Credevo che l’inquietudine fosse una caratteristica che avevo sviluppato da grande, negli ultimi anni e dopo che la mia vita era diventata abbastanza lunga da diventare una storia. Invece no. Sulla metro da Carroll a Union Square pensavo che le mie amiche degli scout avevano scelto per me l’aggettivo “inquieto” già a 17 anni e poco importava che l’animale di cui era qualità fosse una tigre. L’inquietudine privava il felino della sua placida sovranità, lo faceva già da allora e mai, realizzavo nei sotterranei sudici e rumorosi di New York, aveva smesso.

Anzi no. Talvolta l’aveva fatto. E ogni volta che era successo era stato in America.

57th Street, Rockefeller Center. Next stop 57th Street, Rockefeller Center. Whaaat? Il mio treno era finito cinque fermate oltre Union Square, la mia testa chissà dove.

Non c’è miglior posto della metro di New York per smettere di sentirsi speciali. Avevo un amico, la prima volta che ero venuta in questa città, che scriveva racconti – bellissimi racconti – sulle persone che vedeva sui vagoni. Non era l’unico, ovviamente: era l’ennesimo. C’è tanta di quella letteratura sotterranea, underground, metropolitana, c’è tanta di quella scrittura di strada, c’è tanta di quella mitologia vagone per vagone fermata per fermata che prendere un treno in questa città può ben voler dire infrangere il confine realtà-finzione.

Là sotto siamo tutti personaggi diversi di storie diverse, siamo tutti protagonisti di storie private, siamo tutti caratteri studiati dagli occhi degli altri. Andiamo tutti nella stessa direzione ma arriviamo tutti da posti diversi. E non intendo quelli geografici, ma quelli esistenziali. Animale e aggettivo, un rito di passaggio, cintura sulla pancia. Nella molteplicità dei totem altrui, di quegli sguardi, di quelle posizioni, dei colori, delle intenzioni, nella varietà dei racconti che porta con sé ogni gesto, qualsivoglia inquietudine portata dal tempo si placa.
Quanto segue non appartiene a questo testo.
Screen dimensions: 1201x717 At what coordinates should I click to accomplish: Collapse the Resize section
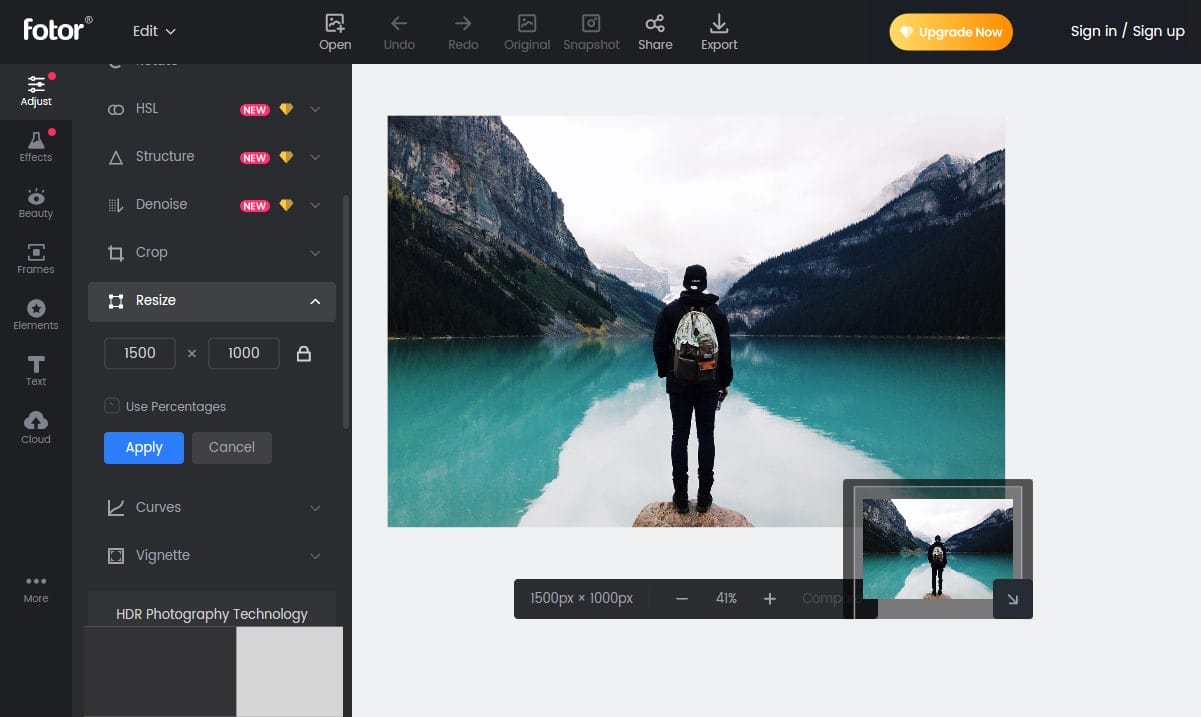coord(315,301)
C’è questa ragazza di spalle che ha le gambe corte e i tacchi nascosti, e poi la mano sul fianco e lo spacco del vestito sportivo, due proclami di femminilità che si fanno guardare; c’è un signore che se ne frega di tutto sì e ascolta la musica altissima da una radio nascosta nel suo carrello pieno zeppo di roba, immobile; c’è una ragazza ispanica poi una francese poi una afroamericana e tutte e tre fanno la stessa cosa, comunicano con il telefono senza che dall’altra parte ci sia qualcuno; c’è questa mamma che ha un bimbo adorabile che le dorme addosso e che, ogni cinque minuti, controlla che lui non le abbia sbavato sulle gambe, e poi si china a dargli un bacino; ci sono quei due nell’angolo che se la ridono; ci sono quelli lontani che si stanno per baciare; c’è il ciclista figo e poi c’è lui, quello che li ritrae tutti quanti, e che forse ritrae anche il mio personaggio.

Chissà cosa avrà visto lui di me ora che sono qui e l’inquietudine mi si è sciolta. Lo immagino che disegna una tigre che sovrasta la savana senza però sapere in quale savana sta ruggendo.

57th Street, Rockefeller Center. Next stop 57th Street, Rockefeller Center!!